And since his passion for authenticity wouldn't allow Mel to have a horde of Viking show up, do flips and twirls, and then kill and rape the bastards who crucified Our Lord, he had to vent his berserker rage on Frank Rich's internal organs.
Plus, there is this passage in the New Yorker piece:
In Anaheim, Gibson showed a trailer of the film to a convention of the Full Gospel Business Men's Fellowship, and received a standing ovation. Afterward, the daughter of the organization's president laid hands on Gibson and asked Jesus to “bind Satan, bind the press, we ask you, Lord.”
So, it's apparent that Rich, by being a member of the press, is in league with Satan, and we all know that Devil's Food Cake makes mighty tasty eating, and so, presumably does Spawn of Satan's Food Guts.
Wes continues: And why did Frank Rich in particular inspire the "intestines on a stick" request? I know that Frank Rich was knocking Mel and all, but is there something that sets him apart from the other New York Times columnists in the shish-kebabbed jejunum flavor department?
Good question. I can only assume that the other writers' viscera had been already spoken for. Ann Coulter presumably gets Maureen Dowd's liver because Maureen dissed the Pres by implying he really isn't smarter than Ann. Bill O'Reilly has had dibs on Judith Maslin's kidneys ever since she gave Al Franken's book a positive review. I don't know about the other columnists and the comparative tastiness of their organs, but I did find this information in a piece about the health risks of eating Philippine street food (Pinoy Health):
IUD is skewered chicken intestines, grilled until it becomes brown in color. [Note: I never knew that's how they made IUDs.] A close relative is the isaw, which is the local name for grilled pork innards. IUD’s and isaw can be had from 3 to 5 pesos per serving on a stick.Between isaw and IUD, it is more hygienic to eat pork intestines. Chicken intestines are so small that some vendors don't seem to care about cleaning it. Chances are, you get a taste of intestines spiced up with chicken feces. This author had the misfortune of unwittingly having to taste the succulent sweetness of milky chicken manure creeping right inside those grilled chicken innards.
So, it's probably something like that.
Back to Wes : Somehow, I'd never before been prompted to contemplate the culinary virtues of newspaper columnists' viscera.
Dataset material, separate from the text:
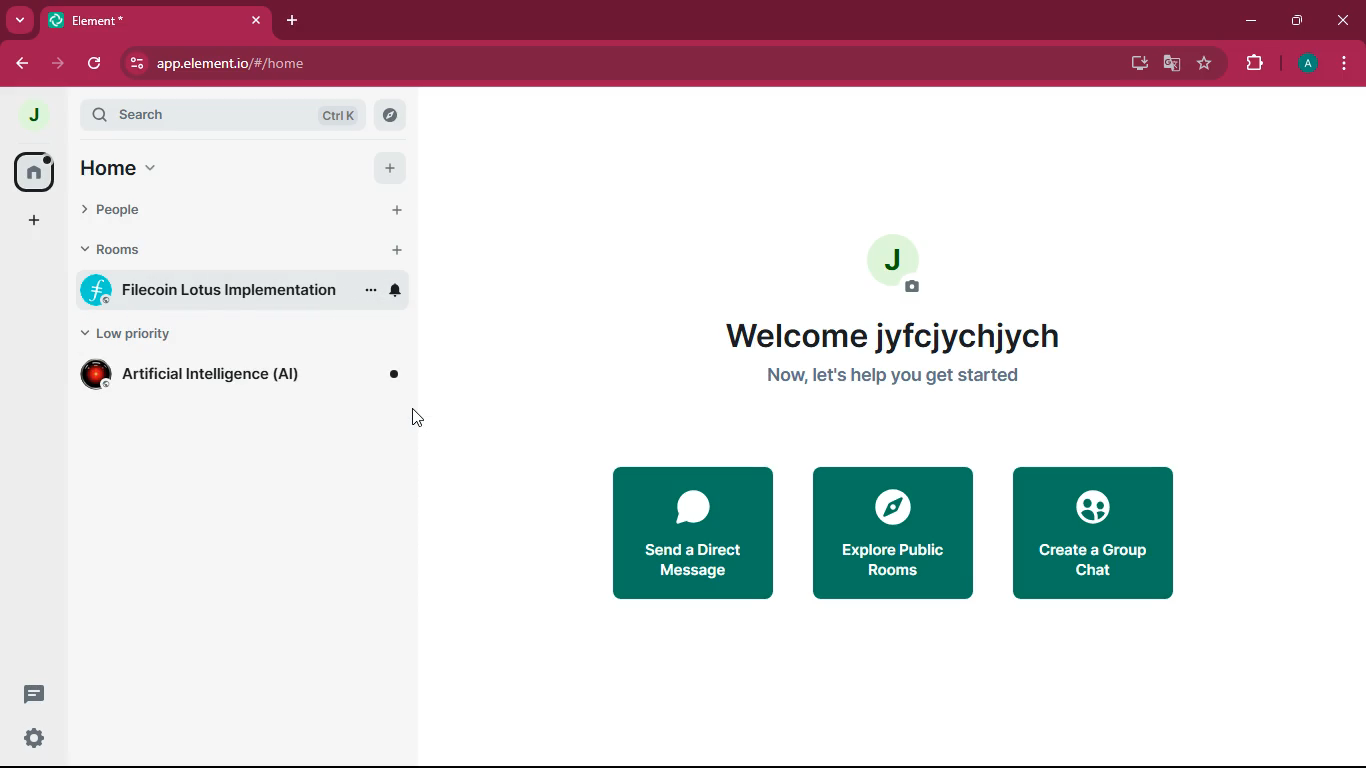  I want to click on google translate, so click(1170, 65).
Yes, I know, Mike Tyson pioneered this whole sample-your-opponent thing with that fight against Evander Holyfield a while ago but, alas, we must remember that Iron Mike was merely gnawing on Evander's ear-- an *external* organ. Mel Gibson, in contrast, has raised the bewildering prospect of internal organ barbecues.
Yes, but per the New Yorker, right after Mel made his famous "I Wish Frank Rich was an Oscar Meyer Wiener" remark, Paul Lauer, Mel's Marketing Man, immediately chimed in with:
“The thing you have to understand is that the distance between Mel's heart and his mouth is greater than the distance between his imagination and his mouth.
I think what Lauer was trying to say is that Mel's eyes are bigger than his stomach, and so even though he might WANT Rich's intestines on a stick, he couldn't eat them all, and would end up having to take some of them home in a doggy bag (along with Rich's dog).
At the very least, the columnists at the New York Times will have a new, highly personal issue to debate amongst each other.
Very true. And also some uneasiness about accepting any invitation which begin "We'd like to have you for dinner."
So, thanks, Wes, for giving us all something to think about if we ever aspire to being a NYT critic. And also some interesting new ideas for Thanksgiving.